Exercise goal:
Print the lines of the entries below from the one with "The height and" through the final line, exactly as they appear. The pictures are not part of the copy.

[Collected data entries]
= Beginning of Section =
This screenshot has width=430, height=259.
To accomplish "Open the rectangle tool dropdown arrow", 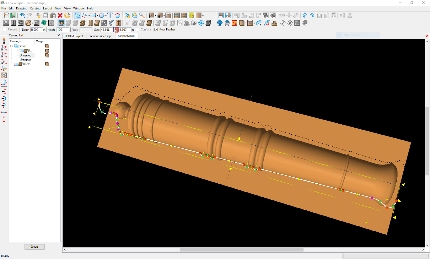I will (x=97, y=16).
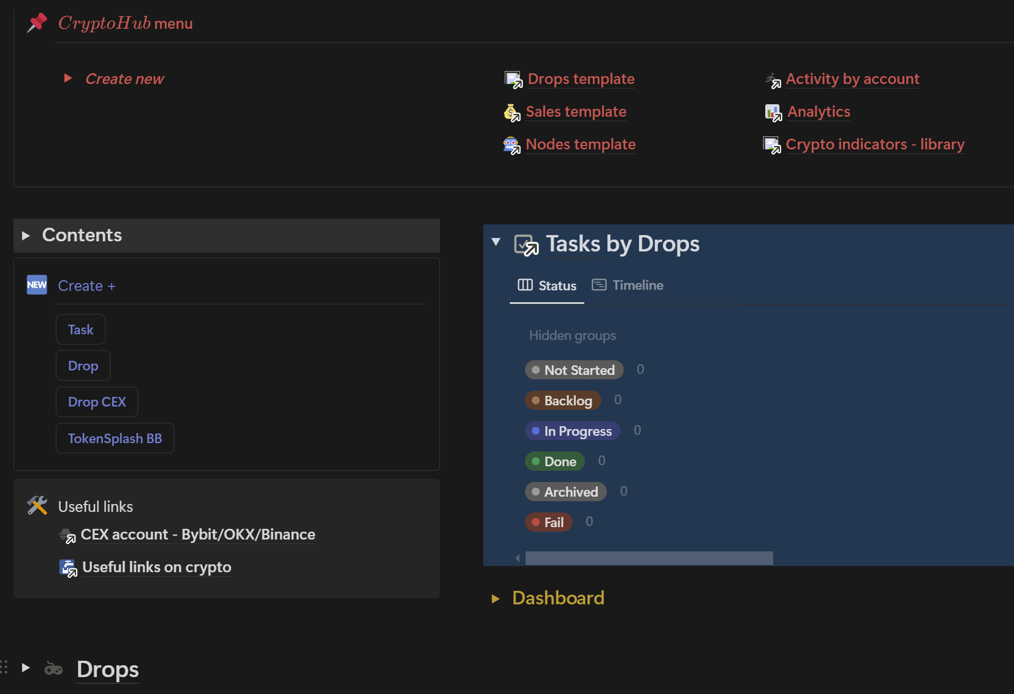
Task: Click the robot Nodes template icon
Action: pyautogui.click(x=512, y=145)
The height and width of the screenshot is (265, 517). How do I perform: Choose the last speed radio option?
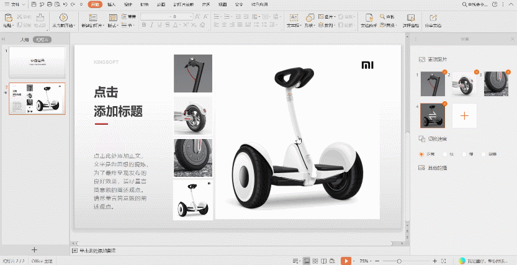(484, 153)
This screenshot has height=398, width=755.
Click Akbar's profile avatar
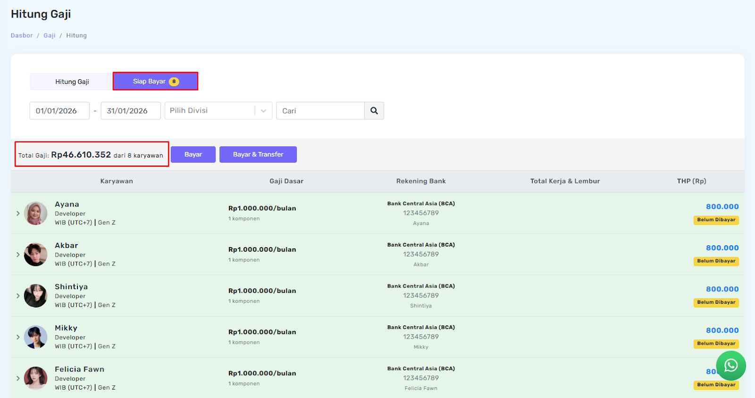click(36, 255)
= End of Section =
Reply to the task:
The height and width of the screenshot is (265, 517). How do I perform: Choose the last speed radio option?
(484, 153)
This screenshot has height=398, width=755.
Click Akbar's profile avatar
click(36, 255)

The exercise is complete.